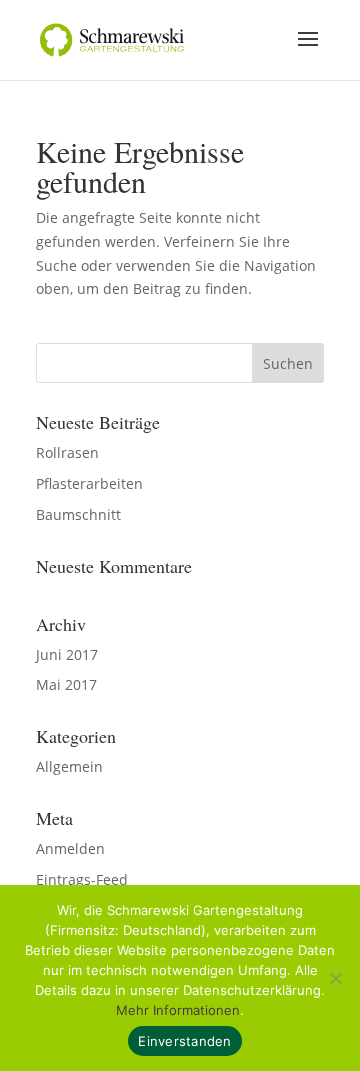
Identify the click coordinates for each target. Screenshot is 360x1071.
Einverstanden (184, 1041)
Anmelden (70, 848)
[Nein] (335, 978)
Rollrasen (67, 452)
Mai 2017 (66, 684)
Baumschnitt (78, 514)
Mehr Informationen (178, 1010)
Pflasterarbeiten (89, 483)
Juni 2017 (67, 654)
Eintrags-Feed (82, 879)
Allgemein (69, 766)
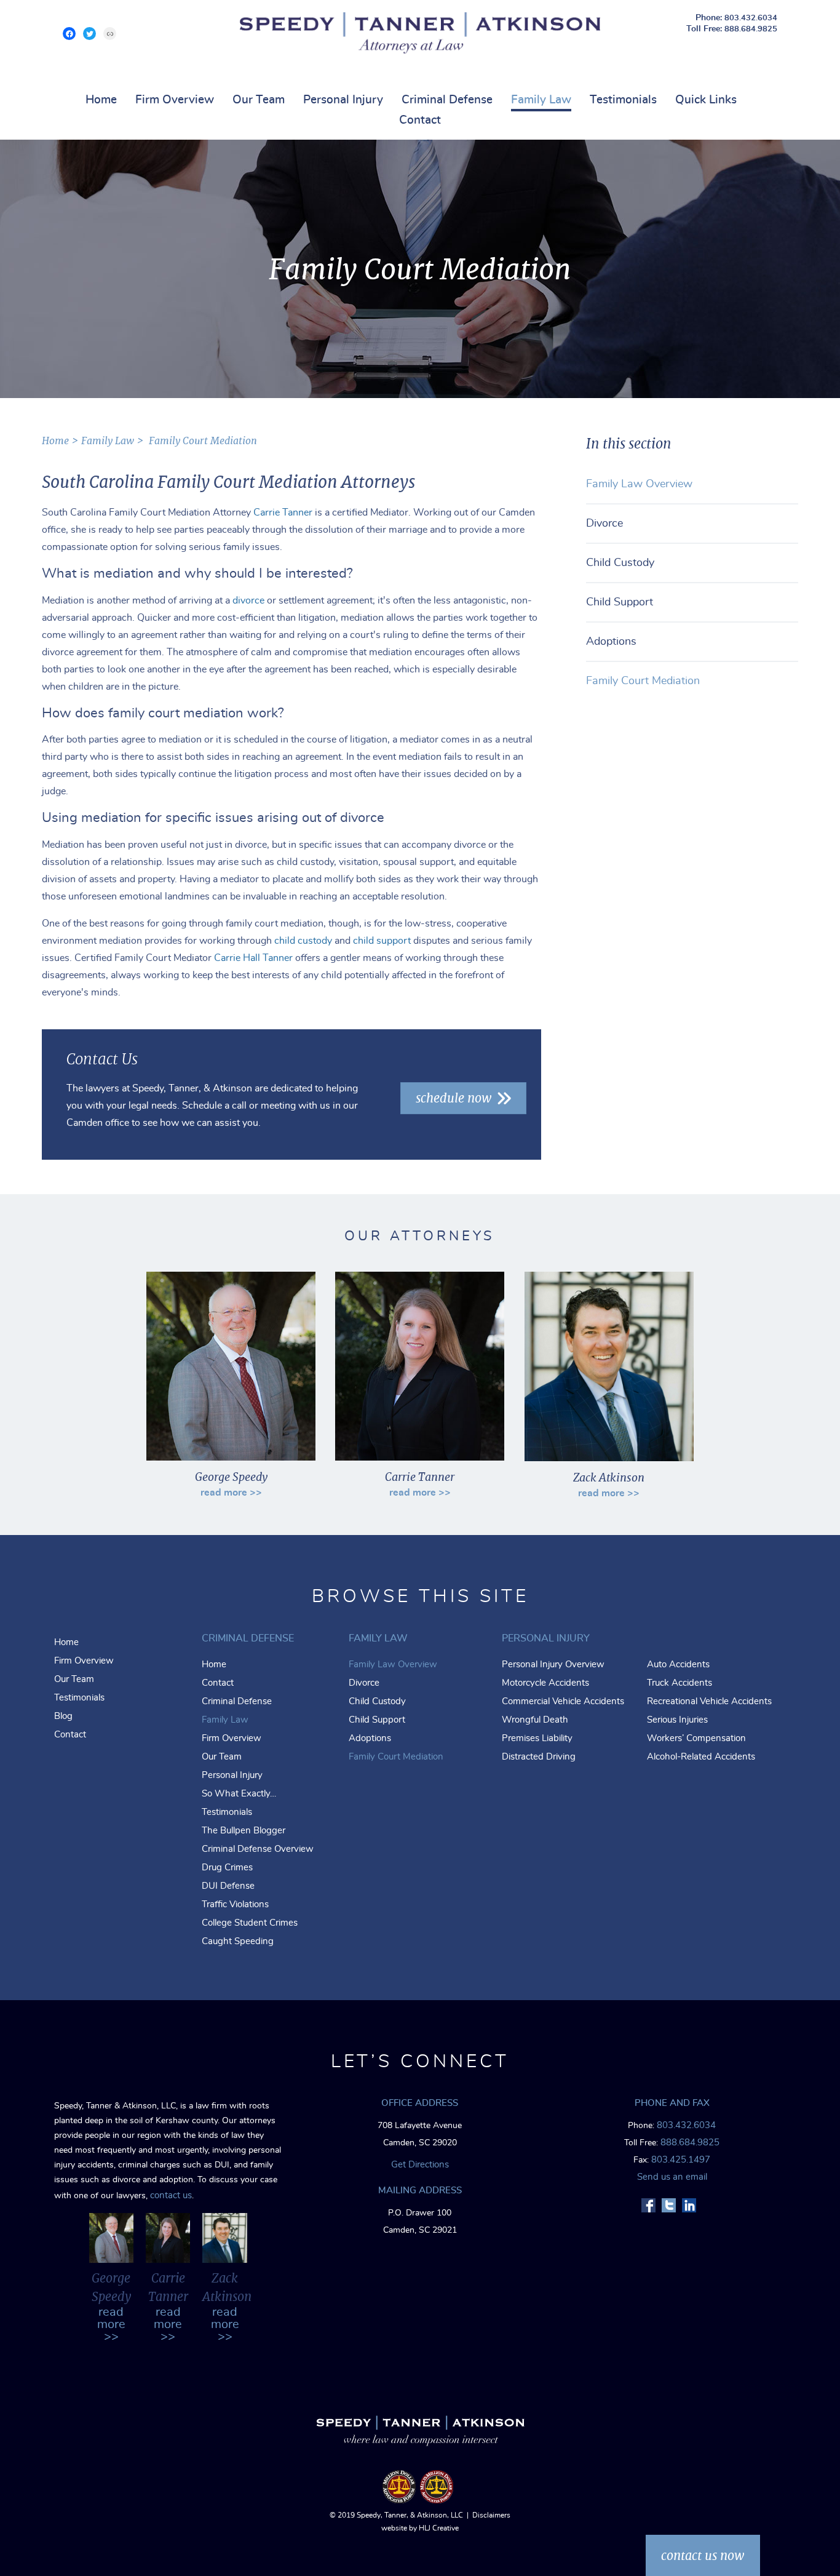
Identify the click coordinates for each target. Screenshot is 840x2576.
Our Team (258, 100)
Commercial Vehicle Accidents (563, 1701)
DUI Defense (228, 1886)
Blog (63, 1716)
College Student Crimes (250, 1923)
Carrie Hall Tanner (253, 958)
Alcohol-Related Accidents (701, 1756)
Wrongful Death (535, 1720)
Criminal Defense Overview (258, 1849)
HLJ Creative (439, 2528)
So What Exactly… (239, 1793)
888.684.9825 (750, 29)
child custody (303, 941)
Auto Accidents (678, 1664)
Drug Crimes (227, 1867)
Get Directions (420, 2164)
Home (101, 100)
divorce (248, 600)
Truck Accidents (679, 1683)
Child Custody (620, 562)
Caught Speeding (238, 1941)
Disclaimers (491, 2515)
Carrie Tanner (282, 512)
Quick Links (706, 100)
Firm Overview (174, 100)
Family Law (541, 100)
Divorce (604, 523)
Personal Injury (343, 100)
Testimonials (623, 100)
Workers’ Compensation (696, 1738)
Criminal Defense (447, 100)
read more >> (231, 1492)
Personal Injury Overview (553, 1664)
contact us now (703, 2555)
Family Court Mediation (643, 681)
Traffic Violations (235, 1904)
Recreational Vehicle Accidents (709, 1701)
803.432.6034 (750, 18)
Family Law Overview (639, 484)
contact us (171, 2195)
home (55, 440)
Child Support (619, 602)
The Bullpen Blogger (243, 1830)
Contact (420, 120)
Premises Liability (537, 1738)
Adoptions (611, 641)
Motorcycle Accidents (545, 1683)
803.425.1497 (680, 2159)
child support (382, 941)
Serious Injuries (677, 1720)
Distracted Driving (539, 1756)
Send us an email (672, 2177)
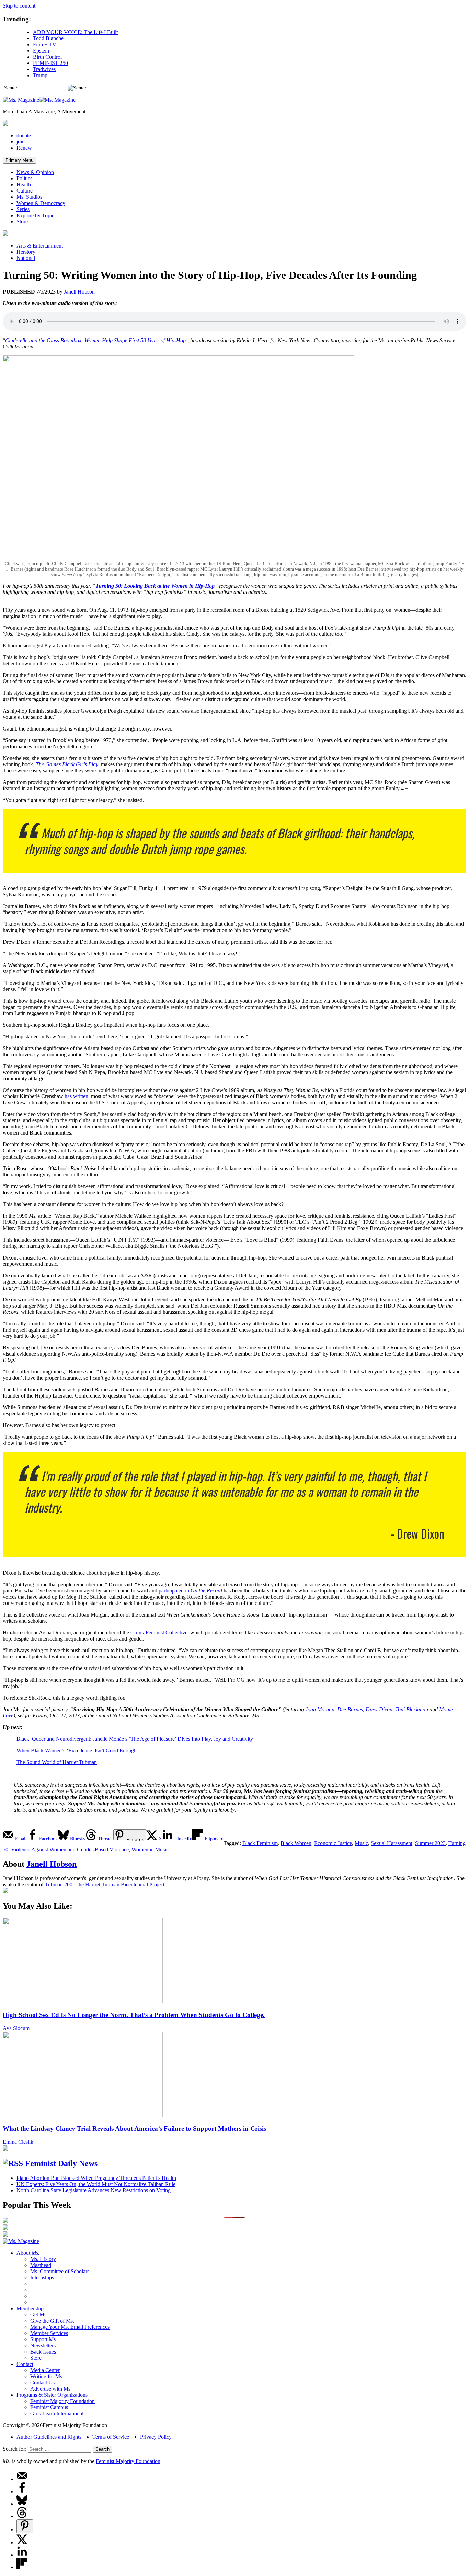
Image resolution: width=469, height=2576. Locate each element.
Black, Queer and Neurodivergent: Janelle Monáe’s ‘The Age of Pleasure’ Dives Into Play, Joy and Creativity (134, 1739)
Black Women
——
*What the exercise asks:*
Only the lines from the start of the records to the one containing "Our Team (258, 100)" should be repeated, exactly and with both ends kept; drop any pictures.

*Solved exercise:*
Identify the click coordinates for each target. Screenshot is 360x1071.
Einverstanden (184, 1041)
Anmelden (70, 848)
[Nein] (335, 978)
Rollrasen (67, 452)
Mai 2017 (66, 684)
Baumschnitt (78, 514)
Mehr Informationen (178, 1010)
Pflasterarbeiten (89, 483)
Juni 2017 (67, 654)
Eintrags-Feed (82, 879)
Allgemein (69, 766)
Identify the click coordinates for each target. Screenshot is 840x2576.
Our Team (258, 100)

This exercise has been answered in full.